- **Provided entries**
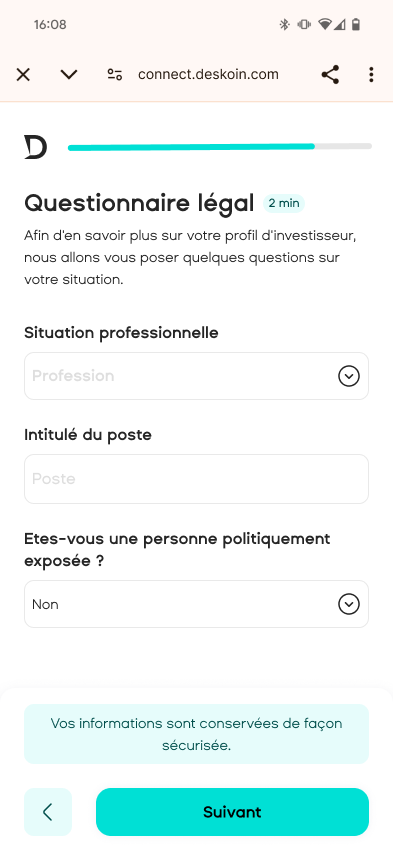The height and width of the screenshot is (852, 393).
Task: Go back with the left arrow button
Action: (x=48, y=812)
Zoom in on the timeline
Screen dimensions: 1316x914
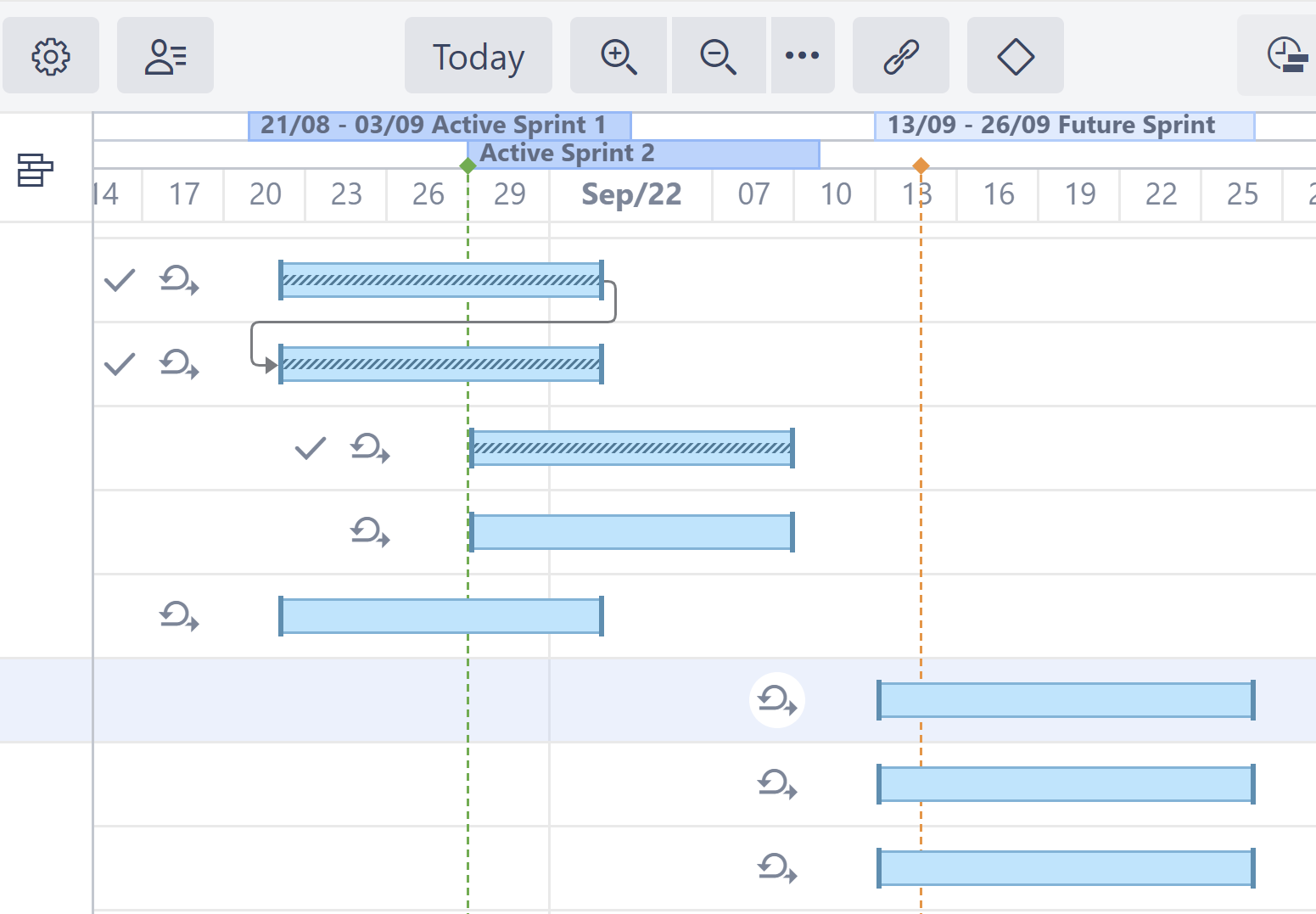619,57

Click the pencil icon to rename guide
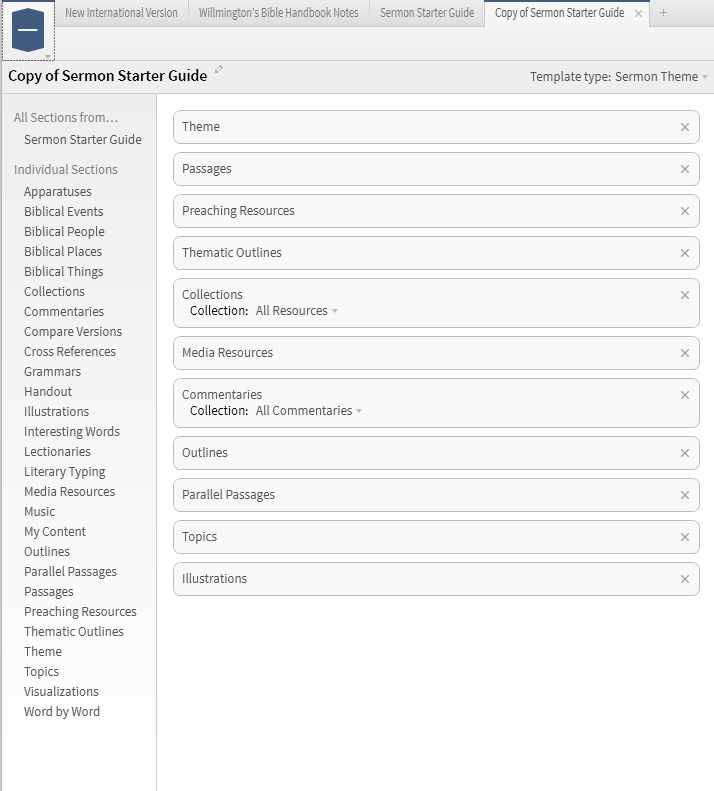coord(218,70)
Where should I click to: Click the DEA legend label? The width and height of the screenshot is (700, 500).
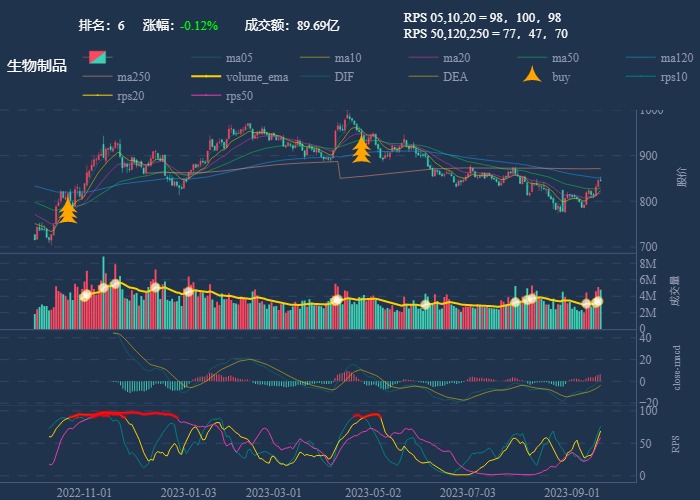pyautogui.click(x=455, y=77)
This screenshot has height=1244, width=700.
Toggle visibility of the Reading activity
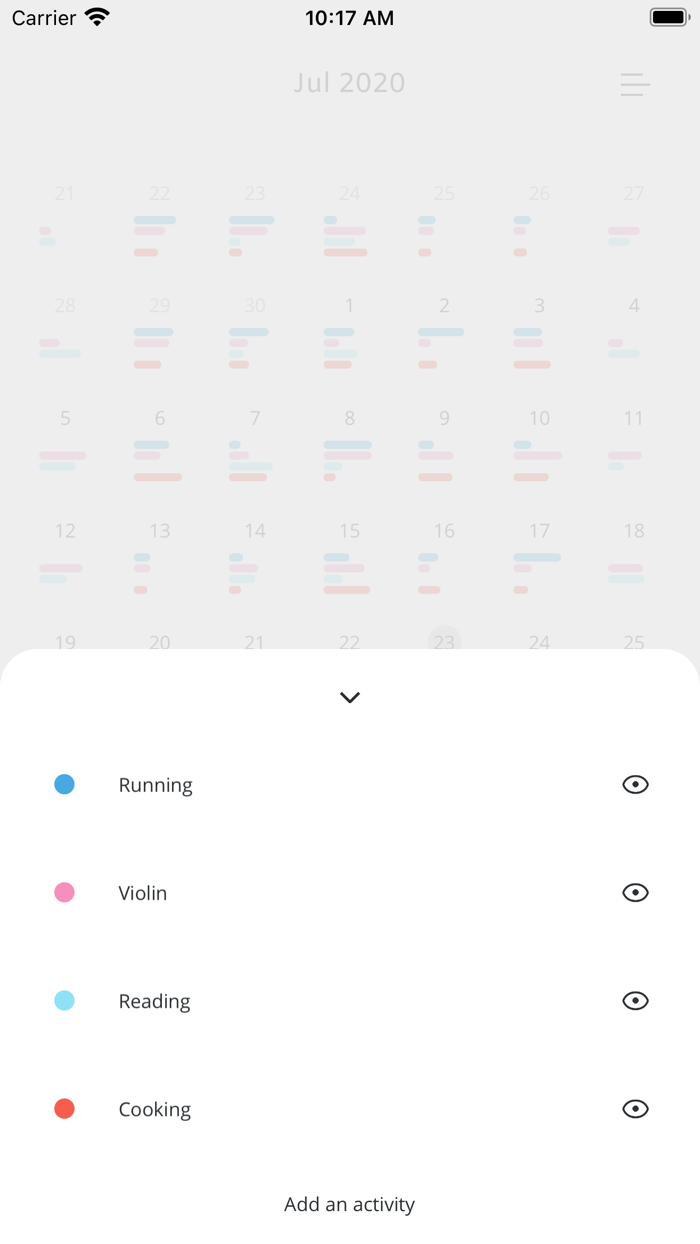635,1000
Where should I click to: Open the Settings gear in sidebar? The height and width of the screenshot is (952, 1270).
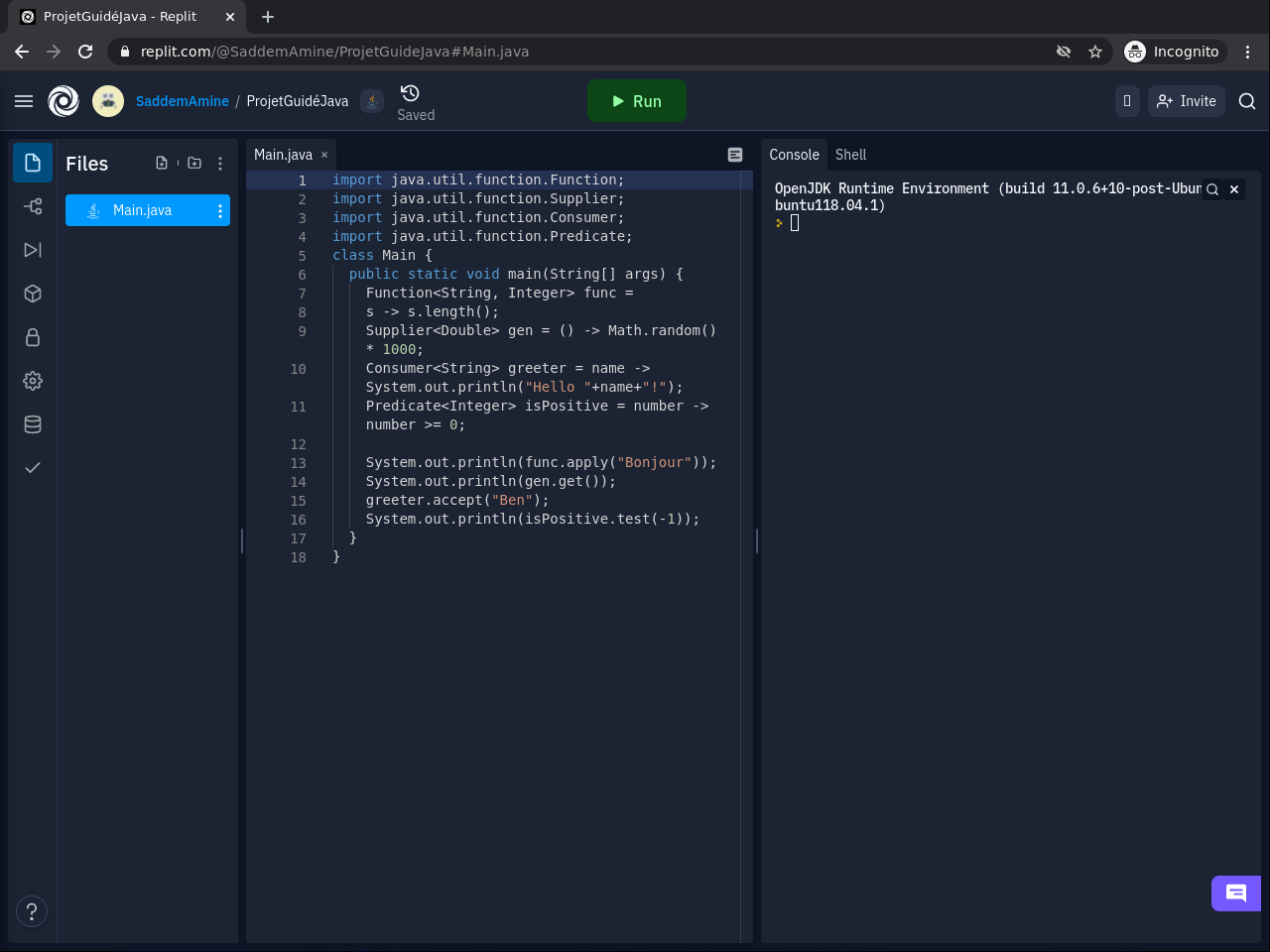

- **Task objective**
Would you give again exactly the lines from the line containing "Zoom in on the timeline" through the end of the listing, both ends included, without any pictures?

- **Solution to this problem**
Zoom in on the timeline
Screen dimensions: 1316x914
619,57

Click the pencil icon to rename guide
coord(218,70)
Where should I click to: Click the DEA legend label? The width and height of the screenshot is (700, 500).
pyautogui.click(x=455, y=77)
This screenshot has height=1244, width=700.
Toggle visibility of the Reading activity
635,1000
Where should I click to: Open the Settings gear in sidebar? The height and width of the screenshot is (952, 1270).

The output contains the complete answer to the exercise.